These days it seems some folks have forgotten that their rights end where my rights begin.
These days it seems some folks revere their right to bear arms and sneer at my right to peacefully assemble.
These days it seems some folks deny that they are responsible for the actions of others when their words – written or uttered – incite violence.
These days it seems even our political, moral, and community leaders have forgotten that words that fall from their lips can transmute into bullets fired from a gun. Worse, they deny that the First Amendment does not protect inciteful speech.
We all need to keep in mind that just because you can do something doesn’t meant mean you should.
Just because you can use loaded language and ballistic metaphors in your political discourse doesn’t mean you should.
Just because you can bring a loaded gun to a peaceful assembly doesn’t mean you should.
One of the ways we recognize leadership as different from the rank and file, is that leaders exhibit restraint and self-censorship where the would-be mob resorts to riot and chaos within contentious situations. We rightly admire the former and decry the latter.
There’s no question that books and the written word and the authors of them can be held legally responsible for what they say and print. A victim of literary-incited violence can sue for damages under negligence theory or strict liability theory. Both are difficult to prove. First Amendment protections are strong:Victims of "fighting words" and "words likely to incite imminent lawless action" must prove
- The person intended (i.e. desired) to incite violence that caused harm to the victim; and
- The harm resulted was imminent (i.e. arising in a short period of time).
The question is, how can we change America’s current love affair with ballistic rhetoric? In Pakistan, for instance, the government can ban books it deems incite political violence and has done so, in a limited way and not without protest from the free voices of literary guardians in the
press.
To support ban on books - any book - is to support the idea that governments can decide which book people should or should not read.

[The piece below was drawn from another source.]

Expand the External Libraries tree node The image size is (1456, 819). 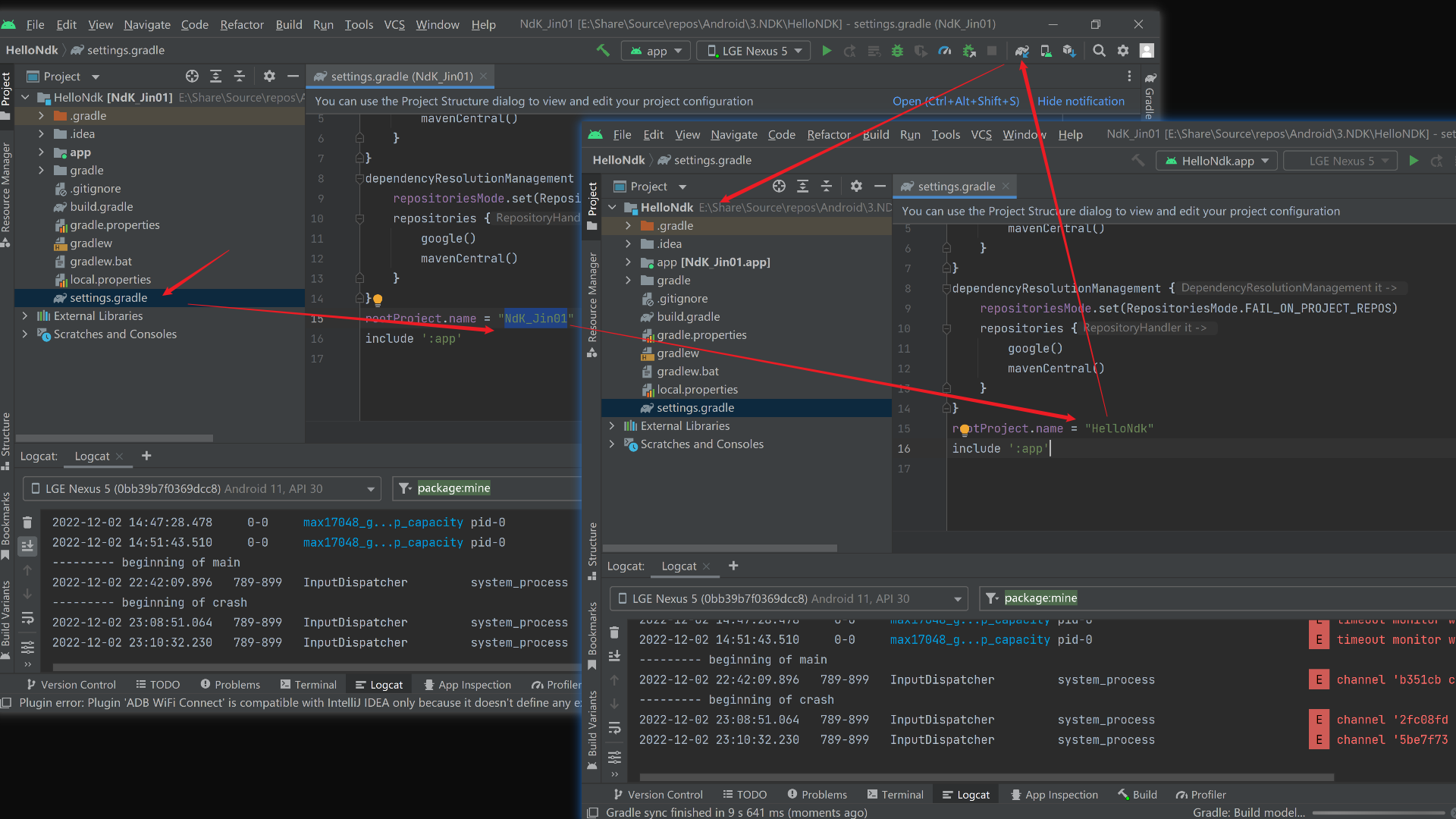(25, 316)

That idea impinges on the fundamental right of the individual to read whatever he or she might like to read. This is part of the freedom of thought that lies at the very heart of secular democracy that the present proponents of the ban claim to uphold. To abridge that right is to kill it.

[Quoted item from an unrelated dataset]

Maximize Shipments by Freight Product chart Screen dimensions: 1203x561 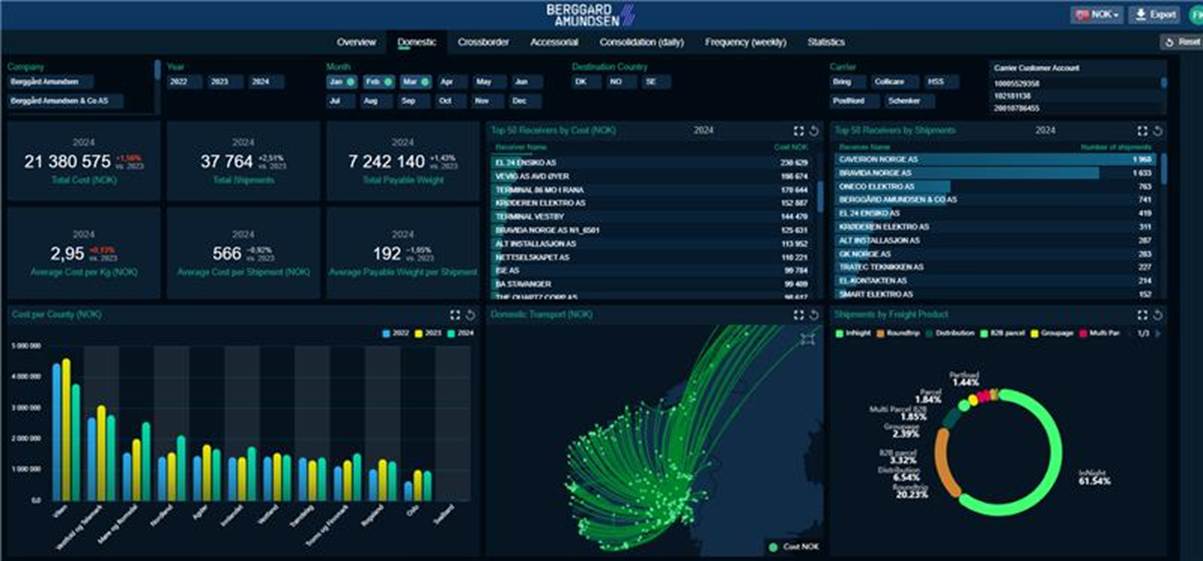coord(1143,314)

Do not the arguments that apply when the contention is over the establishment of an Islamist regime by violence equally apply when it is over political advocacy of another kind?
But banning is not the solution; making sources criminally responsible is.
How we look at the question may influence how we respond If one views ballistic language as bullying, intentionally intimidating, then the inclination to indict, try, and punish its practitioners
grows legs, especially when a distinction is made between a lone person on a Hyde Park soapbox who is a voice in the wilderness and unlikely to have accrued credence vs. the public and highly publicized statements of a leader that are likely to gain traction and be perceived as policy, or those originating from an organization, even an informal one that take on the weight of institutional authority. The debate about what is and is not acceptable political discourse and what is and is not provocative language has begun. Diaries are already being written. Laws may be.
If there is going to be meaningful debate, there are two things that cannot be denied and they must be defended from false attacks by strict constructionist "free speechers":
- There are limits on your right to utter and write inciteful language;
- Those who still do write and utter such are responsible for the violence that may result.
As for the outright deniers who claim inciteful speech doesn’t kill people, people do, I have one word for you. Rwanda.
We must all be able to agree that if you lay claim to holding traditional values in this country, then one of those is to respect those with whom you disagree. Inciteful language, hate speech, and ballistic metaphors have no place in the political arena. When applied to an opponent’s candidacy all such forms are disrespectful and exist only in the verbal toolbox of people who do not adhere to our Founding Father’s intention that all men are created equal and the consequential implication that they are all to be equally valued.
Respect is earned not endowed, but respectfulness is required from everyone. Especially leaders. Words have power. As we’ve all been taught, the pen is mightier than the sword. We must remember that it can be more dangerous. We must never allow the employers of "targeted language" to incite violence and plead free speech.